Мы с Айвсом общались раз в два-три дня, и он ездил как куратор по тайным делам, прикрывая мою спину, — редкая роль для такого начальника. Обычно руководители подразделений в центральных офисах выполняли административные и надзорные функции и редко сами участвовали в деле. Но Айвс проявлял особый интерес к преступлениям в сфере искусства. Мой прямой руководитель в Филадельфии, Майкл Карбонелл, проявил мудрость и невозмутимость, позволив мне работать самостоятельно и с Айвсом. Для Карбо это не всегда было просто: его начальство в Филадельфии, которое платило мне зарплату, постоянно приставало к нему с расспросами, где я, чем занимаюсь и какое отношение эта чертова кража картины имеет к задачам местного подразделения.

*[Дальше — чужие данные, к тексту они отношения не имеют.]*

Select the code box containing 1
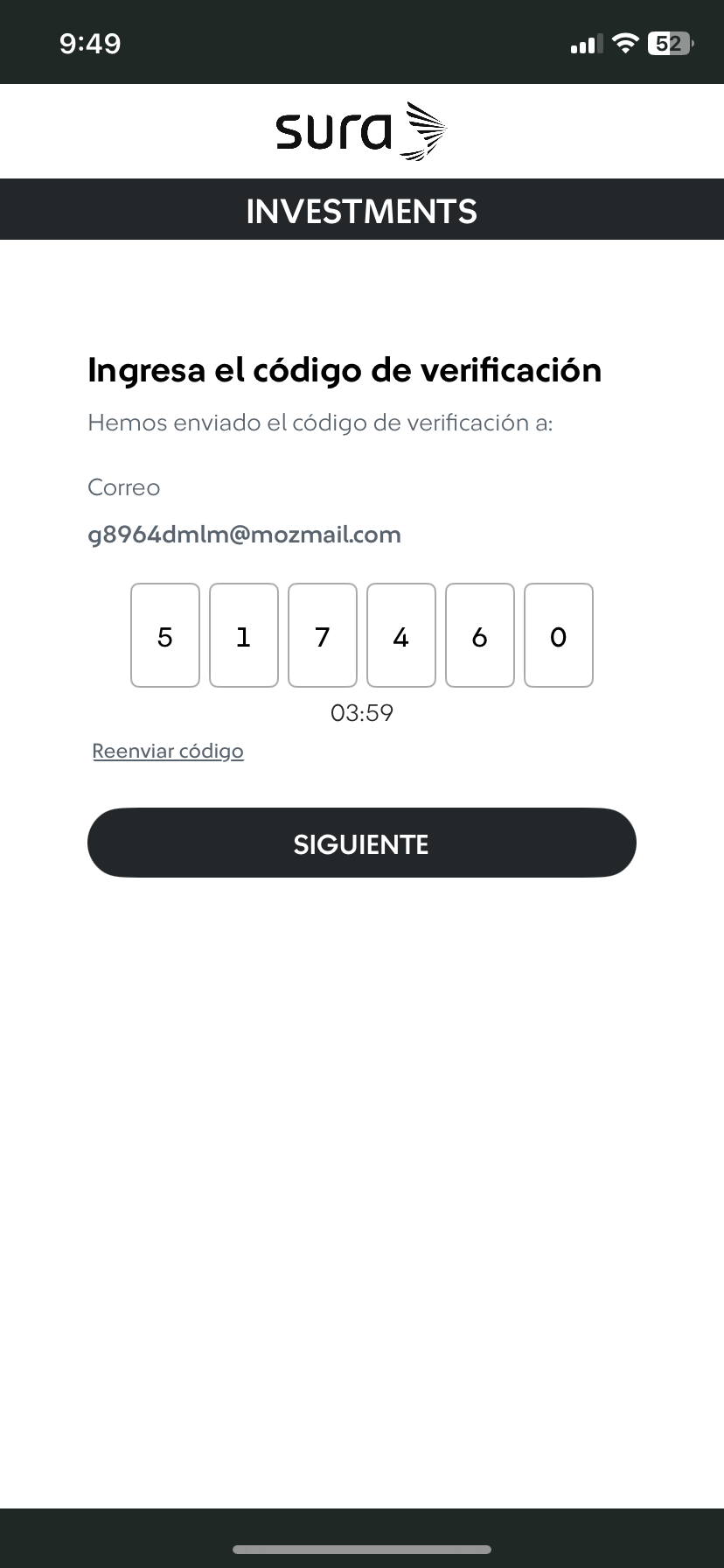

Карбо, легендарный охотник за беглецами и отличный босс, выбрал тот же девиз, что и я: просто делай свою работу, не обращая внимания на офисные дрязги.
К осени 2005 года, заручившись поддержкой Карбо, мы с Айвсом были готовы реализовать свои амбиции.
А они были огромны.
Копенгаген, 2005 год
— Ну как, всё на месте?
Иракец, считавший стопки стодолларовых купюр на узкой кровати в датской гостинице, не ответил, даже не пошевелился. И я снова спросил:
— Всё на месте?
Баха Кадхум хмыкнул, но взгляда не поднял. Он продолжал перебирать пачки купюр в два с половиной сантиметра толщиной, которые я ему принес, аккуратно складывая их на мятой белой простыне. Двести сорок пять тысяч долларов. Взамен он пообещал принести мне украденного Рембрандта стоимостью тридцать пять миллионов. Предположительно картина была у его подельника — и он ждал внизу или возле гостиницы. Всегда есть вероятность, что гангстер подсунет подделку или, хуже того, ограбит меня. Я не сводил глаз с его рук.